Sean Knox, Frostburg State University, Biology, “Migration Chronology of Waterfowl and Associated Wetland Food Production at Great Swamp National Wildlife Refuge, Morris County, New Jersey”, $728 (MS)
Waterfowl rely on a long line of stopover sites during migration between their wintering and breeding grounds. Along with naturally occurring wetlands, managed wetlands serve as valuable locations where waterfowl can rest and feed. To effectively manage wetlands for certain waterfowl species, knowledge of area-specific migration trends and wetland food production is key. This study will document the waterfowl migration chronology and associated food production of five managed freshwater wetlands located within Great Swamp National Wildlife Refuge, Morris County, New Jersey. To determine migration chronology, weekly ground surveys will be conducted in the spring and fall of 2015 and 2016 using protocols based on the Integrated Waterbird Management and Monitoring Program for the North Atlantic Region. To quantify waterfowl food production, spring and fall sampling will be conducted immediately prior to the arrival of migrating waterfowl, with 20 sampling sites allocated within each wetland. Spring sampling will consist of aquatic invertebrates and belowground seeds, while fall sampling will add in aboveground seeds, tubers, and submerged aquatic vegetation present at each sampling site.
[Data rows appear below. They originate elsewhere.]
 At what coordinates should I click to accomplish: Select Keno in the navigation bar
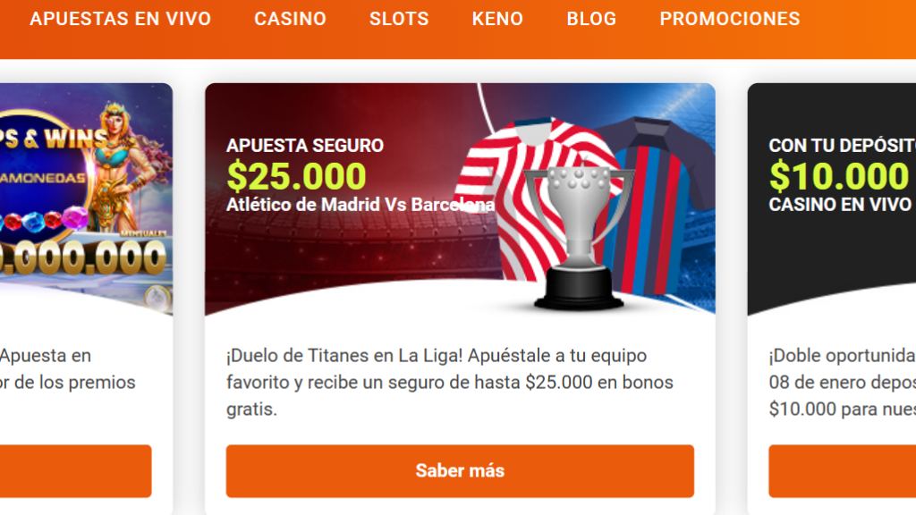coord(497,19)
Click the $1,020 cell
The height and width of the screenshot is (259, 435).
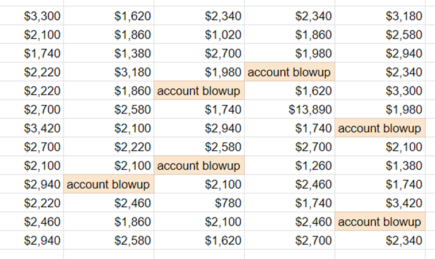pos(199,35)
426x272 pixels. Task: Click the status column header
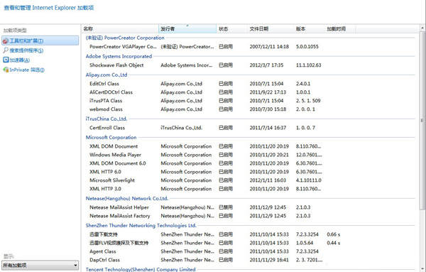coord(231,29)
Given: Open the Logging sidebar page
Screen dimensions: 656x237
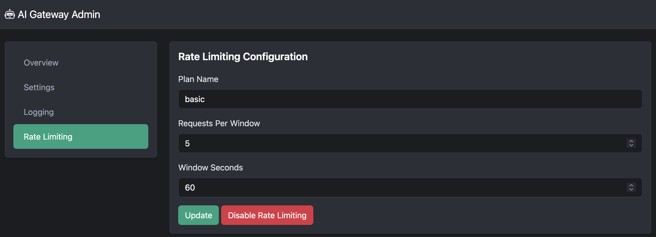Looking at the screenshot, I should (x=39, y=112).
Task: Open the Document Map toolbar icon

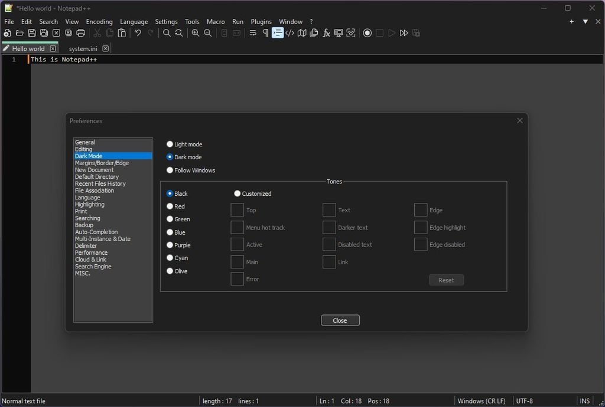Action: point(301,33)
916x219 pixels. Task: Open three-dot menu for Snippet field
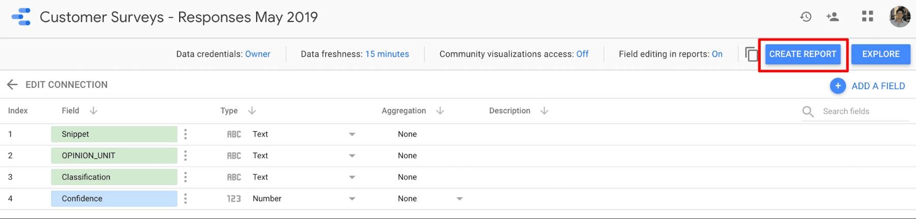point(185,134)
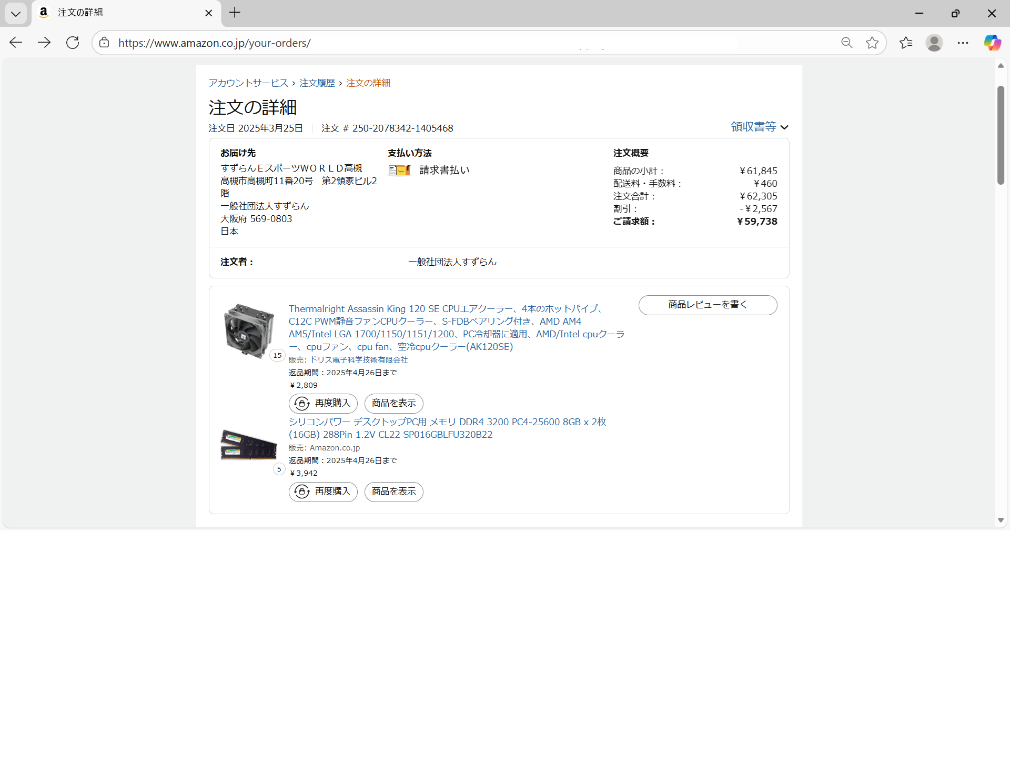
Task: Go to 注文履歴 breadcrumb link
Action: click(x=317, y=83)
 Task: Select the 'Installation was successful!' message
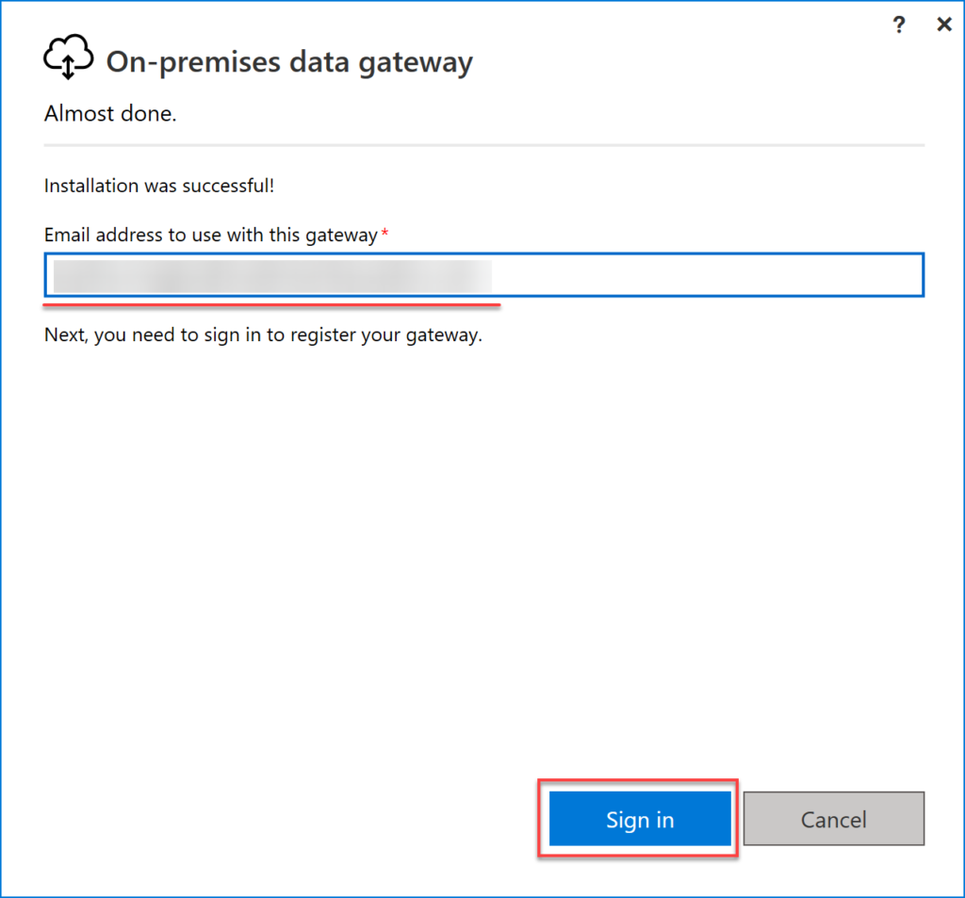(x=158, y=186)
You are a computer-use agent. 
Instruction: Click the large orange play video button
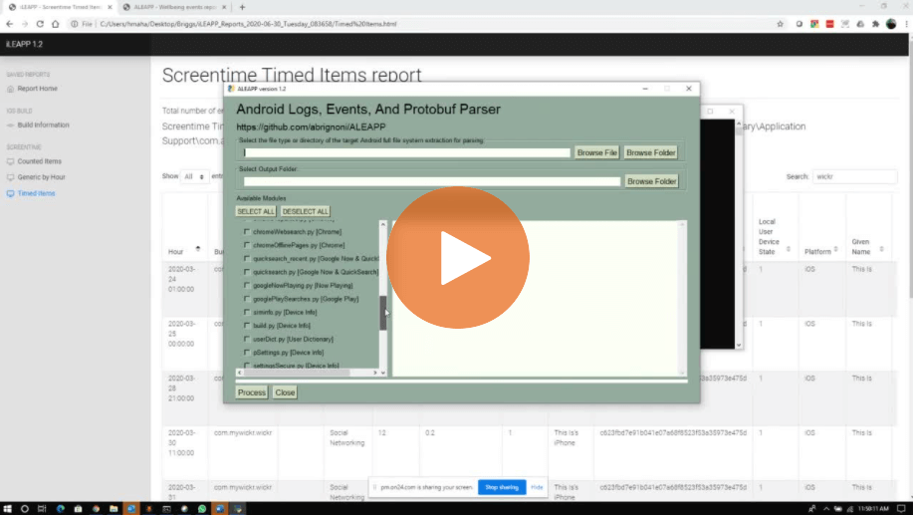coord(455,257)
Once completed, data will serve as a baseline reference for the Refuge, and will assist Refuge staff in managing wetlands to support the greatest diversity of migrating waterfowl.
Sean M. Lee, George Washington University, Center for the Advanced Study of Human Paleobiology, “Trade-offs between social & physical development in wild bonobos (Pan paniscus)”, Republic of Congo, $ 2200 (PhD)
Life history theory examines the manner in which organisms allocate energy across different functions over the lifespan in order to maximize reproductive success. This study aims to characterize development, an important period of life history, in one of our closest living relatives, bonobos. Specifically, this study will examine how resources are allocated to two primary components of development, social development and physical growth, and how this is influenced by maternal condition. This is significant because both components are important to human and non-human primates, yet previous research has focused primarily on physical growth. Further, bonobos, along with chimpanzees, are our closest living relatives; extensive research has been carried out on wild chimpanzees, but much less is known about wild bonobos. Therefore, by collecting these data for the first time and using it to compare to chimpanzee development and life history, researchers from various disciplines can learn more about the evolution of human development and life history, thereby expanding understanding of humans’ place in the universe.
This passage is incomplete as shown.